Return the listing below as a JSON list of strings, one string per line, with blank lines dropped. Leave the pictures out.

— Begin SOURCE RECORDS —

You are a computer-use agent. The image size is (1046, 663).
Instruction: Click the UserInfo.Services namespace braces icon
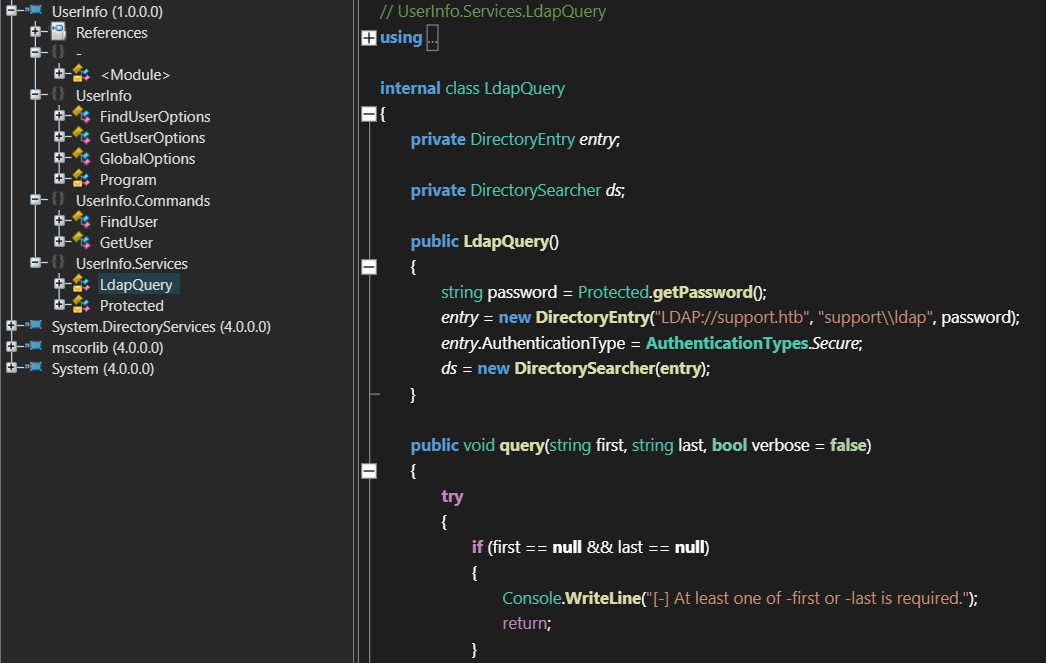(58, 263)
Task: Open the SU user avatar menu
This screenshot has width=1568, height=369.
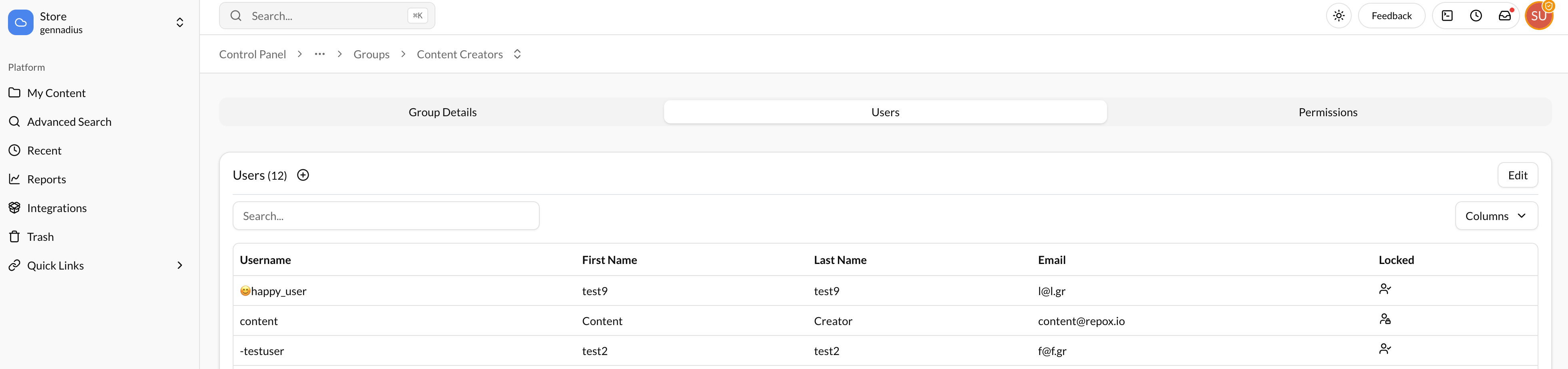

— End SOURCE RECORDS —

* _SOLUTION TO THIS EXERCISE_
[
  "You are a computer-use agent. The image size is (1046, 663).",
  "Instruction: Click the UserInfo.Services namespace braces icon",
  "(58, 263)",
  "Task: Open the SU user avatar menu",
  "This screenshot has width=1568, height=369."
]